Discussions of a changed grading scale have begun at the University, and student input is now being sought before any action begins for possible implementation.

Andy Alt, assistant vice provost of academic affairs, will be visiting the Undergraduate Student Government on Oct. 30 to gather input that will influence the first draft of the proposal to change the current grading scale to include pluses and minuses.

“I think that would be great,” Chandraja Basati, a master’s student in the computer science program, said when made familiar with the proposed new scale.  

The discussion for the change began about six months ago.

“This summer as part of our strategic plan…was the creation of an ad-hoc working group…that would be chaired by Andy Alt out of the academic affairs side and Chris Cox from the registrar’s office,” John Fischer, vice provost for academic affairs, said about the process to change the scale.

This ad-hoc committee includes faculty representation from each college.

“The charge of that group is to go back to the individuals they interact with and get feedback from departments and students,” Alt said. “All of which has been pretty positive.”

So far, Alt has visited with two executive board members of USG, the president of GSS, leaders in residence life, such as SMART mentors and RAs and others.

The committee is using schools in the MAC and other public four year schools in Ohio as benchmarks.

“There are only two examples of fourteen that don’t have plus and minus grading,” Alt said.

Along with the University, only Shawnee State and Central State University don’t use pluses and minuses out of the 14 schools the committee is looking at, from the MAC and in Ohio.

“We’re one of three schools in Ohio now…what does it matter?” Nevada Todt, a junior accounting student, said. “The justification has no legitimacy behind it…it’s group-think written all over it.”

He thinks there’s no need for a different system and that one with pluses and minuses would be unfair.

“Someone struggling shouldn’t get docked for getting a 71, they’re already struggling enough,” Todt said.

“When you have someone getting an 89, it is qualitatively different from the person who has an 80,” Fischer said. “And they’re getting the same quality points in our GPA system,” that’s why a lot of faculty are saying it’ll be really great.

 One of the members on the committee is Jodi Devine, the associate dean of the Honors College.  

“I presented the idea to our Honors Student Advisory Board.  This is a representative group of Honors students from each entering class.
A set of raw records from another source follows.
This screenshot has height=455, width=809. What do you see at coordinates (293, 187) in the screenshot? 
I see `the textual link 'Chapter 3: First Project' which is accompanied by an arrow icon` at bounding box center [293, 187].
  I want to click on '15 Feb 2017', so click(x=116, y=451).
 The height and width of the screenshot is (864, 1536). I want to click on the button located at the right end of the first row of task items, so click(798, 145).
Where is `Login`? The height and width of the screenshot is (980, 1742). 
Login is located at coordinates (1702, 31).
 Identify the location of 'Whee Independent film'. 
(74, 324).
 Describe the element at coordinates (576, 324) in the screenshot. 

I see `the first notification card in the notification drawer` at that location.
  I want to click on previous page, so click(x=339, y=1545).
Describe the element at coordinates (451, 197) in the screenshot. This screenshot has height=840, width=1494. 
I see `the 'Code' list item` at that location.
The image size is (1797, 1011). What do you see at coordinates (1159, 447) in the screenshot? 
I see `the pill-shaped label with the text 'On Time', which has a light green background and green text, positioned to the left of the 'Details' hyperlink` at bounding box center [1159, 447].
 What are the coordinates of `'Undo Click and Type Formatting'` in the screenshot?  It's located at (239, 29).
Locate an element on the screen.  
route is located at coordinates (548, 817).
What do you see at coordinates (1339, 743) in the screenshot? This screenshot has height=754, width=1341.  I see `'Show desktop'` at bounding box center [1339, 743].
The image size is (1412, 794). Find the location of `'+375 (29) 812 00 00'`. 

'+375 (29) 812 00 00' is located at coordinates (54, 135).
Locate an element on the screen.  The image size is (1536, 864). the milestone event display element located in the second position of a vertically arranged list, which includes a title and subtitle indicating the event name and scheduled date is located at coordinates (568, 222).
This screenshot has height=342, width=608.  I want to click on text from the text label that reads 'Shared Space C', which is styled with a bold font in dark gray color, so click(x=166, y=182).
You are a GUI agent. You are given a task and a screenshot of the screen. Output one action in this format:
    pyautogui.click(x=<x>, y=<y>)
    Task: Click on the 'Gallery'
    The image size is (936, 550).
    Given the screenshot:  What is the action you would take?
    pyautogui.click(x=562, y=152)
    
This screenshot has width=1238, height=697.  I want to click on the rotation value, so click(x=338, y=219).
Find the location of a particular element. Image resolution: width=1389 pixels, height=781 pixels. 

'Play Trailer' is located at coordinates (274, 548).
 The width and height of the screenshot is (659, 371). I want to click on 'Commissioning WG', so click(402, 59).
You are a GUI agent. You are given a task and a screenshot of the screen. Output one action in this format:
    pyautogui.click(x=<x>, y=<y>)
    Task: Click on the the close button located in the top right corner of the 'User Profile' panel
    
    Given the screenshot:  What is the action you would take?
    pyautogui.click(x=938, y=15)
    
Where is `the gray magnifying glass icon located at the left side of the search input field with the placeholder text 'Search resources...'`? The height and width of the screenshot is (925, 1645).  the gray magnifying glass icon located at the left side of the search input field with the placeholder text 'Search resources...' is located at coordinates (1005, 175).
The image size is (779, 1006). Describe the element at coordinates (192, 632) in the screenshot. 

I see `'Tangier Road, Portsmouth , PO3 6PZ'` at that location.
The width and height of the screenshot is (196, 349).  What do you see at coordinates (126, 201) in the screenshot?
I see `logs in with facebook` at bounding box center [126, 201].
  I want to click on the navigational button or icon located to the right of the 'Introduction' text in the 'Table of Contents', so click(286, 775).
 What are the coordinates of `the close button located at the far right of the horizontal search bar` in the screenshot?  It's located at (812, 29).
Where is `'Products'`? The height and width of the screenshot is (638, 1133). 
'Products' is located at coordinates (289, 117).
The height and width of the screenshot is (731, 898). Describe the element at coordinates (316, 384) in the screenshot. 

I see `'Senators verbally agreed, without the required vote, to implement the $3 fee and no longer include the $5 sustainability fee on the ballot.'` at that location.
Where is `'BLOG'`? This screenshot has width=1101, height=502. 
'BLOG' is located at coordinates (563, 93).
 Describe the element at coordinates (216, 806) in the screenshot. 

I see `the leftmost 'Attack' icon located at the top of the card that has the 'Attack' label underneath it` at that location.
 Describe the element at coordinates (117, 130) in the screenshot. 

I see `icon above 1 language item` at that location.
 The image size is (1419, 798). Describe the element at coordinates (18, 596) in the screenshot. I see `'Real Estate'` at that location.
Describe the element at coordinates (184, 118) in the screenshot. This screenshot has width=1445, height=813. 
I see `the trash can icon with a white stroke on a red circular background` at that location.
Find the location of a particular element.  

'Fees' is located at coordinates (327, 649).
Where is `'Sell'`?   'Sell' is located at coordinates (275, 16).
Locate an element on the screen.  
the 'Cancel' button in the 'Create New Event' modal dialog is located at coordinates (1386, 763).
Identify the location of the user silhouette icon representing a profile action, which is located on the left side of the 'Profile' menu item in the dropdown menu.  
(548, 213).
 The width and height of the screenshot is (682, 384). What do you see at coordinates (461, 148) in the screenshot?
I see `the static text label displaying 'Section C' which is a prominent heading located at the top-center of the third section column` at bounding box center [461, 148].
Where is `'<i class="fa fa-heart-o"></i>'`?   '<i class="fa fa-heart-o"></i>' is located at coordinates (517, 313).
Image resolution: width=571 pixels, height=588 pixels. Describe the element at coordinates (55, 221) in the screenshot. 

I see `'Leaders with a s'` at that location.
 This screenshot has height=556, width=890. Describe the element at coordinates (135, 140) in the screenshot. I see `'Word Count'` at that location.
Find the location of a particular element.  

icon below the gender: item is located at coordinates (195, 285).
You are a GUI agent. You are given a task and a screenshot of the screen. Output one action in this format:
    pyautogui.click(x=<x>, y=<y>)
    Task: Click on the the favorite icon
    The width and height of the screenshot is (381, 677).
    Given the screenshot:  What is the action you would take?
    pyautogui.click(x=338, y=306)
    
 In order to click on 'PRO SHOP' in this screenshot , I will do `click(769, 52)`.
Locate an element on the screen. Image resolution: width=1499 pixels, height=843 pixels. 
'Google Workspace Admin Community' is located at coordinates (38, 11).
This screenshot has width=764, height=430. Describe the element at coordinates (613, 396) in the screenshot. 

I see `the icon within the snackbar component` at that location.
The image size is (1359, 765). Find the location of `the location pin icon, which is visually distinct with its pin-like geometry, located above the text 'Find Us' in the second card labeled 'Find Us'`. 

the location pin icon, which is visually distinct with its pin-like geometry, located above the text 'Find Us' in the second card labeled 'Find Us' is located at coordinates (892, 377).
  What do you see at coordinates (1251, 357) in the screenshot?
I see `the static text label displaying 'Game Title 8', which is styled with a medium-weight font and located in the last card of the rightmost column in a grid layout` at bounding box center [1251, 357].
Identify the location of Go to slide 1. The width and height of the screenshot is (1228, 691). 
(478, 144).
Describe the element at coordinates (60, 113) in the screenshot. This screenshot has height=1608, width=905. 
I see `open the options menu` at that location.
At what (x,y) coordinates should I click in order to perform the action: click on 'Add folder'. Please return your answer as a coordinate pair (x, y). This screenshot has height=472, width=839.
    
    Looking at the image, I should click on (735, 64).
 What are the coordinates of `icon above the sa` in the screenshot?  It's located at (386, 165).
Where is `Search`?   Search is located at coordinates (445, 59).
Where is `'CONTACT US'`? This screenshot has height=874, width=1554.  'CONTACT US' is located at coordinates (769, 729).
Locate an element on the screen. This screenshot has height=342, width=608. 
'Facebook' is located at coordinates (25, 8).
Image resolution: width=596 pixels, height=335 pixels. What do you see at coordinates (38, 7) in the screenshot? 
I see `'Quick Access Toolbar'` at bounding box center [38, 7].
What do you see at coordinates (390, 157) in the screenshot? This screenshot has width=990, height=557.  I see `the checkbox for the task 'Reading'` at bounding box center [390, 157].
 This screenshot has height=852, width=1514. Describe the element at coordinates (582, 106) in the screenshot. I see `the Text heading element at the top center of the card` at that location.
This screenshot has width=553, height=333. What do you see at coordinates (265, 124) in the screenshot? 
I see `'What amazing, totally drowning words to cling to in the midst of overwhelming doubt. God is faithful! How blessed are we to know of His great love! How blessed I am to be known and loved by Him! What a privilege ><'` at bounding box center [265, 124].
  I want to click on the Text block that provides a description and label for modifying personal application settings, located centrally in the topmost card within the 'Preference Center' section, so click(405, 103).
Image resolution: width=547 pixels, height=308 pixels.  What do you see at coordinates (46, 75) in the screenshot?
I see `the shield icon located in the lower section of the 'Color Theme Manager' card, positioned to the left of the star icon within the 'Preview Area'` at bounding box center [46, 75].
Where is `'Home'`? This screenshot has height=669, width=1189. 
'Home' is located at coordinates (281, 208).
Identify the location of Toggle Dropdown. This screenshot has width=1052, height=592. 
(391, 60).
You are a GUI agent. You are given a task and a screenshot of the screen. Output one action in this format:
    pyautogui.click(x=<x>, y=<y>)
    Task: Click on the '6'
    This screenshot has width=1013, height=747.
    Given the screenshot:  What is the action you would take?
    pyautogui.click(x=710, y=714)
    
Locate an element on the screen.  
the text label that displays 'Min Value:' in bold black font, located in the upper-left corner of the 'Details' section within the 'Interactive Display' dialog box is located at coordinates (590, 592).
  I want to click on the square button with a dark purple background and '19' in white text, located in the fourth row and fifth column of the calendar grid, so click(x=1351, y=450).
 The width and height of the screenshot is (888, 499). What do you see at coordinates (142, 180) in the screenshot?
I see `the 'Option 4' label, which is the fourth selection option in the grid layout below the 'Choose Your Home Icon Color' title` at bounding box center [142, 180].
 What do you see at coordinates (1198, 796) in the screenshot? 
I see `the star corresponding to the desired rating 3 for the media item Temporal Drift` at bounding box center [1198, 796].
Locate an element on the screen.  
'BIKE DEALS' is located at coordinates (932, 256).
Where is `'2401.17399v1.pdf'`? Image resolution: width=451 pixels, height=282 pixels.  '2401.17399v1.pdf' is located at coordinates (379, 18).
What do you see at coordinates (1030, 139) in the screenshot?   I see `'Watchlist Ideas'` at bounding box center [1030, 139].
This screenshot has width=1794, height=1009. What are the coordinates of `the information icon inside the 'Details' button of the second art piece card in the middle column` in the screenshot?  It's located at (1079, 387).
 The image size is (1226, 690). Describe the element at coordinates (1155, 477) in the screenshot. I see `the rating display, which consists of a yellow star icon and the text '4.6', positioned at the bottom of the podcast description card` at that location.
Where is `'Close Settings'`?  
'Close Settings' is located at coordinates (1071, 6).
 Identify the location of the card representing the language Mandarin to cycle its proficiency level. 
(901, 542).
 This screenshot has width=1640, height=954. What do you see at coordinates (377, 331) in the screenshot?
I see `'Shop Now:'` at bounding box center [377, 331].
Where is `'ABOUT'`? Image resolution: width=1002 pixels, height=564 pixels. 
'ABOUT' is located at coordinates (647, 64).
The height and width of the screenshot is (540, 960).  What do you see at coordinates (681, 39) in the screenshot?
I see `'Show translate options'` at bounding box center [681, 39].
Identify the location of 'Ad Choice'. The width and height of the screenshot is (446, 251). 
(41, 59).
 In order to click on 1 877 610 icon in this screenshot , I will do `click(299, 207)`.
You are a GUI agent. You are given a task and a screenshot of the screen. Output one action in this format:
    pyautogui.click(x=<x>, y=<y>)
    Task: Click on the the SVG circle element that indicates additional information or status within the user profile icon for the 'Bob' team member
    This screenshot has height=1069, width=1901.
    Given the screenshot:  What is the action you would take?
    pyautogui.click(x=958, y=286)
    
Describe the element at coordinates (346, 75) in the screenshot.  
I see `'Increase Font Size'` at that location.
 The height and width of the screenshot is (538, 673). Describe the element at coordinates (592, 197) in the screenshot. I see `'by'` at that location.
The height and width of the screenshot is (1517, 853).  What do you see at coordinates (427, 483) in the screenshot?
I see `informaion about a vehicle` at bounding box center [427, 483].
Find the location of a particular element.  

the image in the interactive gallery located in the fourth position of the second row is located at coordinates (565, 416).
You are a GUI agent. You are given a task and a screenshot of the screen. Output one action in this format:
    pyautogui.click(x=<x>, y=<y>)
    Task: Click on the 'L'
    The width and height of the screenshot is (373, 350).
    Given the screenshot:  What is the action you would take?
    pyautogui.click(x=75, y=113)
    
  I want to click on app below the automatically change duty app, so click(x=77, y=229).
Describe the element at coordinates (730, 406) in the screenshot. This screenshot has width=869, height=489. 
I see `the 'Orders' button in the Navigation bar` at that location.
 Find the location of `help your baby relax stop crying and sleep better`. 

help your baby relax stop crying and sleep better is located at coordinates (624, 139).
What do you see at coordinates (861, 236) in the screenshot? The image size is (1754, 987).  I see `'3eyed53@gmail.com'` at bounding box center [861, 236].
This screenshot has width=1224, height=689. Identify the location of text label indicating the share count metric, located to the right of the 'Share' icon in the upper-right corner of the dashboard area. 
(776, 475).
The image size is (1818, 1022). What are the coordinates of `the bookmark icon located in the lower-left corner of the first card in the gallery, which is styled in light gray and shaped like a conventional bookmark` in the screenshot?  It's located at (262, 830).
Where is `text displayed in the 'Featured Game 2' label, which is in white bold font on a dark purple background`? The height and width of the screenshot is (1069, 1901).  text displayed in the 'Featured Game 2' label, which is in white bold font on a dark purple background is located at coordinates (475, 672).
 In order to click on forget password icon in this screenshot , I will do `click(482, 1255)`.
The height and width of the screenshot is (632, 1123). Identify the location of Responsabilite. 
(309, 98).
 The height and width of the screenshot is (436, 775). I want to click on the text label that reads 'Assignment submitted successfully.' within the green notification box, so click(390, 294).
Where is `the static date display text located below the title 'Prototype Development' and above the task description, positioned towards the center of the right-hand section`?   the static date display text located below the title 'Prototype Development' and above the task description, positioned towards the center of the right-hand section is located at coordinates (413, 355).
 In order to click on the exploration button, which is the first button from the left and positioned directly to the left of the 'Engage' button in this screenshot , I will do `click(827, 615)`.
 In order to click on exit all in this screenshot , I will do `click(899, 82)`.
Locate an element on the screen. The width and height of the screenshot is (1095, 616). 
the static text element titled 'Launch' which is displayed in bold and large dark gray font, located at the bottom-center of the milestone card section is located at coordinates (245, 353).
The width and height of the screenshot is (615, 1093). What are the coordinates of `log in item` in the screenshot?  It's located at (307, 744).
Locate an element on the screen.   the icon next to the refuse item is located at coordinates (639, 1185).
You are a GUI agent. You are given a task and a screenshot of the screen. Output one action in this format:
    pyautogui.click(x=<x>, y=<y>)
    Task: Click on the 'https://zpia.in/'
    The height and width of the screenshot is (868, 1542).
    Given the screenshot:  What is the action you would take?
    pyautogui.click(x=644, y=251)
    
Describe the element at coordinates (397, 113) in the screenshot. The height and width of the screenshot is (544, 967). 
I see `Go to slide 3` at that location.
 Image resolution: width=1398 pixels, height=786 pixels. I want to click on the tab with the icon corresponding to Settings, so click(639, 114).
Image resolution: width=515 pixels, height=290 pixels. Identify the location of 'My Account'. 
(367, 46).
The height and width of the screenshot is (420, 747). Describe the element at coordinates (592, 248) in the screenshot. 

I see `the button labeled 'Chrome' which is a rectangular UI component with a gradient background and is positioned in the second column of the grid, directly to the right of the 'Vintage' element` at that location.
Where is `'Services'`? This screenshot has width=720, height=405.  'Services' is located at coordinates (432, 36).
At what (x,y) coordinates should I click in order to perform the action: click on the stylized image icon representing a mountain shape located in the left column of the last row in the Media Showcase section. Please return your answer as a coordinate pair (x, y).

They discussed the pros and cons of the proposal, offered additional suggestions, then shared the proposal with their friends and classmates to get broader feedback,” Devine wrote in an email.

Devine said honors students generally like the idea of a plus and minus system.

“Their strongest suggestion was that if we move to this model, that all faculty must be more explicit in outlining expectations for grading,” Devine wrote.  

Sophomores Cody Miller and Melissa Green are both education majors with differing opinions on the topic.

“I feel like our grading system now…it’s just not fair,” Green said. “If I get a good grade in something I only go up by what, like .5 percent versus if I miss one assignment and then I’m a whole letter grade back.”

Miller, on the other hand, likes the scale as it stands currently.

“I kind of like the fact that there’s no plus or minus because … you have that comfort zone, so anywhere in the 80s you have a B and don’t have to worry about getting a B minus,” Miller said.

As of now, it is not clear whether a proposal will include an option for an A+.

“Michigan and Miami both have an A+ and the A+ doesn’t carry any point signifier, it’s simply there for the faculty member instructor to be able to say to the student ‘I really noticed that you were outstanding,’” Fischer said.

These details, which also include whether there should be any plus or minus below a C, are not of major concern right now.

“Once that proposal happens, it starts it way up through the governance structure” to GSS, USG, the committee on academic affairs, Faculty Senate and ultimately gets approval for fall of 2018 at the soonest, Fischer said.

Alt and Fischer are aiming for a draft to be circulated around Veterans Day, which will incorporate feedback generated from the Oct. 30 USG meeting.

“It (the draft) will be everywhere,” Fischer said. “It will go out to stack holder groups, it will go out to various student organizations, it’ll go out to Graduate Student Senate…it will be everywhere.”

Students are encouraged to offer input during the Oct. 30 USG meeting at 7:30 p.m. in BTSU 308.